Корабль «Надежда» по первоначальному плану должен был идти в Японию, а уже затем на Камчатку. Но планы пришлось поменять и направить судно в тихую гавань на Камчатке.
Вот так описывает причину изменения начального плана Николай Резанов в рапорте Александру I, который он подготовил в гавани Петропавловска 16 августа 1804 года.
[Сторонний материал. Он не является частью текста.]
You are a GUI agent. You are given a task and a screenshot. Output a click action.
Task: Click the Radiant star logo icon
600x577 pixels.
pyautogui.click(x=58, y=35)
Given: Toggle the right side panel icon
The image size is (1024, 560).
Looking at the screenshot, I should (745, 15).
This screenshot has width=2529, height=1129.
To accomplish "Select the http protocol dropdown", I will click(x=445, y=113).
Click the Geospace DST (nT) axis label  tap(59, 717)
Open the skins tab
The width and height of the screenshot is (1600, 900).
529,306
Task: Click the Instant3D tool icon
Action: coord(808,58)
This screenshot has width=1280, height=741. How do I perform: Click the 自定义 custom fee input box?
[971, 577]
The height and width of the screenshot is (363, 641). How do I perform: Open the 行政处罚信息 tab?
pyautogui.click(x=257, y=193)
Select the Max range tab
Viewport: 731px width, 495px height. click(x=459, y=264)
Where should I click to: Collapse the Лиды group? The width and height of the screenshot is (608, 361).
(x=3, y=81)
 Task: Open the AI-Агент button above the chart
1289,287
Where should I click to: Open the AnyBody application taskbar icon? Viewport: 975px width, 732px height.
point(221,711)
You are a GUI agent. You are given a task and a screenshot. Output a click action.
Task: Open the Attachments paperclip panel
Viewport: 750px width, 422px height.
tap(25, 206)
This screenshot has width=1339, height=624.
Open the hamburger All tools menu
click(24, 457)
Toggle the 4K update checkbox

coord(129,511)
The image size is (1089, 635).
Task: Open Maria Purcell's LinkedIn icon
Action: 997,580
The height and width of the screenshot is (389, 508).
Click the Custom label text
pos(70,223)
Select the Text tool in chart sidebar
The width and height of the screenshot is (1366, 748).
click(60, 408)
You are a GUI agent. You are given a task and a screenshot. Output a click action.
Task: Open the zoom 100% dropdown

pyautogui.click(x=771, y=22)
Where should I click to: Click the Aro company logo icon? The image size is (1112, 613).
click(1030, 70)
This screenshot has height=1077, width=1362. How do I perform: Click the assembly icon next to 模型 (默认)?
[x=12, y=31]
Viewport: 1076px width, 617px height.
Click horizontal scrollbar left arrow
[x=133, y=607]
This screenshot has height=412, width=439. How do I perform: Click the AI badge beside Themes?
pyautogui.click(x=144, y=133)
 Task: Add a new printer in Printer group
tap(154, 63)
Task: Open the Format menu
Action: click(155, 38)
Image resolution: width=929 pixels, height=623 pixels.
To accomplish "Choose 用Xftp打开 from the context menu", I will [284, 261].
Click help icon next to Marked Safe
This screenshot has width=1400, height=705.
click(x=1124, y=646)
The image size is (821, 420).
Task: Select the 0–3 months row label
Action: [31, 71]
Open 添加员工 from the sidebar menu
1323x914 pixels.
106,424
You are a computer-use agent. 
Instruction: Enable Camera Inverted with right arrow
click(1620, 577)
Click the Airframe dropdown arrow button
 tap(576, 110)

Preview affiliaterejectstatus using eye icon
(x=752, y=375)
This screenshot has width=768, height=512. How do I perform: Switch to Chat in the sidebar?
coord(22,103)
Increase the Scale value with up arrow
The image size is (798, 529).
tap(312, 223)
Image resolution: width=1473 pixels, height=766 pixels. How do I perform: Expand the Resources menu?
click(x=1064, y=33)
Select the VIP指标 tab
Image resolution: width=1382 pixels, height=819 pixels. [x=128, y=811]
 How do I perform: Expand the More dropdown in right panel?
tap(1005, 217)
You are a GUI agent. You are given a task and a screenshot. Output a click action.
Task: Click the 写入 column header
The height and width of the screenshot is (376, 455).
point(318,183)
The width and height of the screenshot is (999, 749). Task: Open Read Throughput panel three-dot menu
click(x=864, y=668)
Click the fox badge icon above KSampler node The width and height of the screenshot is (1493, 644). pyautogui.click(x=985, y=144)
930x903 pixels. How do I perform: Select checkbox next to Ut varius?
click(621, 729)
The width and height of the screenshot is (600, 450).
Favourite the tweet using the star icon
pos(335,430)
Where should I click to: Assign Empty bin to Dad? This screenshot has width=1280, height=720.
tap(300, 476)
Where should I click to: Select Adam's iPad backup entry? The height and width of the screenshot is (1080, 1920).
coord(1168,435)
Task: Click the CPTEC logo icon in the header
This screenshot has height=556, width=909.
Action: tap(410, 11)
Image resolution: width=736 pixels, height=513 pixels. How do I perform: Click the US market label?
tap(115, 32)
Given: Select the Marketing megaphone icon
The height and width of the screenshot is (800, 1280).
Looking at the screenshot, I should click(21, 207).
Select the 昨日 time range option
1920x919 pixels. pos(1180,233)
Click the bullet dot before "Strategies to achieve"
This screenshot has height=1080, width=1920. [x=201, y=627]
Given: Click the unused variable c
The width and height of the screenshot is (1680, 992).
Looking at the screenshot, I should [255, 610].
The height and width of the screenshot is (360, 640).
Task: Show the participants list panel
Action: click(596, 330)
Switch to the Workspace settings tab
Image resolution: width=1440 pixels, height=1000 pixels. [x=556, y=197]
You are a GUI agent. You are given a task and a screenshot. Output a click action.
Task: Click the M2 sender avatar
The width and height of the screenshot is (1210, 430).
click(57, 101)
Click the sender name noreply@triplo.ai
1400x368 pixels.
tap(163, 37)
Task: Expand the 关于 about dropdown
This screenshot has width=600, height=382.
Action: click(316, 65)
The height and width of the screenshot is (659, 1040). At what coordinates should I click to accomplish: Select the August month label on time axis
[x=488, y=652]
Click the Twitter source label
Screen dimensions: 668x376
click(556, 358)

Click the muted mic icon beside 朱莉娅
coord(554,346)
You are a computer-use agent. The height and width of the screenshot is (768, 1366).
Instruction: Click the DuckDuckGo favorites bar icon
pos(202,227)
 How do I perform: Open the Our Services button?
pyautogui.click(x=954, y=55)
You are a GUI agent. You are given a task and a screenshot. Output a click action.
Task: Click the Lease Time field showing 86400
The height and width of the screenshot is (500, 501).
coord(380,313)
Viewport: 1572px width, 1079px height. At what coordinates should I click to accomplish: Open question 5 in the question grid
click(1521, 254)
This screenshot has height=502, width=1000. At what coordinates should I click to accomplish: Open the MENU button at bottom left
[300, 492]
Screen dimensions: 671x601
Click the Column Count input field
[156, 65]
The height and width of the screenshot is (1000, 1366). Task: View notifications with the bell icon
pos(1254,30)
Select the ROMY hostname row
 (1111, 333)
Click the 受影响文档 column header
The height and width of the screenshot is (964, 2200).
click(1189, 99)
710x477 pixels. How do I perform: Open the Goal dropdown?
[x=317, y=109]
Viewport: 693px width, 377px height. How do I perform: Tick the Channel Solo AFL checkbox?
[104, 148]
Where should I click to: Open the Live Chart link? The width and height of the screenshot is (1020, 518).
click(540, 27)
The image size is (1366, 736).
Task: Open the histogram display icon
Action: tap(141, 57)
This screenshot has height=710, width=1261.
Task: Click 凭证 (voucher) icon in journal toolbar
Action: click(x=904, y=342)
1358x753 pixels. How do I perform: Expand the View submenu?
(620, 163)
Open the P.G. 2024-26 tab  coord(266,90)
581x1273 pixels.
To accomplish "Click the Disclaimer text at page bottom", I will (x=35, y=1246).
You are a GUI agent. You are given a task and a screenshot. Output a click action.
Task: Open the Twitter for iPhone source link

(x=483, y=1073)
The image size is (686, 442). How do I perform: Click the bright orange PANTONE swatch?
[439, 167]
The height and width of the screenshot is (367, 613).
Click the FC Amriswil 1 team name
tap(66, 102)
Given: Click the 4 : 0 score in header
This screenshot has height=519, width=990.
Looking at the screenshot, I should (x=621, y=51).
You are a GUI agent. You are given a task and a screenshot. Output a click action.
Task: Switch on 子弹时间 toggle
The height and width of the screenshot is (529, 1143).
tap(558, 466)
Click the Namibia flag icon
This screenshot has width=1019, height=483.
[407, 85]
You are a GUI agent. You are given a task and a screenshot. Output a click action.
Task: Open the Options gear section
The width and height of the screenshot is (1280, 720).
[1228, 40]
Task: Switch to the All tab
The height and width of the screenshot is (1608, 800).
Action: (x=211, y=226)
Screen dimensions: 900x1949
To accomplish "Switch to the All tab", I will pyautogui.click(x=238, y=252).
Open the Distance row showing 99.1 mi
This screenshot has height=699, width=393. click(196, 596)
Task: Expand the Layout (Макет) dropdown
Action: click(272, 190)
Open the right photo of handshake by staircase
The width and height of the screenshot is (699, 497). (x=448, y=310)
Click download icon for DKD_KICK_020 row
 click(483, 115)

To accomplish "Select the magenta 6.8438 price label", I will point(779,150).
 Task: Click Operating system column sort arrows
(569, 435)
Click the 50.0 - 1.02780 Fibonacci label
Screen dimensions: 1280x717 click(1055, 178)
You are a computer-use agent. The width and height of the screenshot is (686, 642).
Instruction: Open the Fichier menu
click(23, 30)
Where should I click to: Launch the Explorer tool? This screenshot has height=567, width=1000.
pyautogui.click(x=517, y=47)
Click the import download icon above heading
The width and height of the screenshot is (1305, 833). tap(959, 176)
«Вверенные начальству моему суда Вашего и. в-ва (императорского величества – прим. автора) свершили знаменитую часть предположенного кругом света путешествия. Мы оставили бразильские при острове Св. Екатерины берега генваря 23-го числа и, пользуясь благополучными ветрами, дошли в 3 недели до пролива Лемерова, а мыс Горн обогнули восходя до 60° южныя широты. Здесь разлучили нас с «Невою» жестокие штормы, которые при сильных и порывистых противных ветрах, в течение трех недель весьма часто тревожа нас, были крайне чувствительны нашему судну. Течь, угрожавшая нам неприятностями решила капитан-лейтенанта Крузенштерна предложить вместо Японии итти в Камчатку, тем паче, что товары и провизия, в судне лежащая, подверглись гибели. Следуя благоразумному совету опытнаго офицера, (здесь и далее выделено автором) охотно отсрочил я посольство и мы держали в Камчатку курс свой…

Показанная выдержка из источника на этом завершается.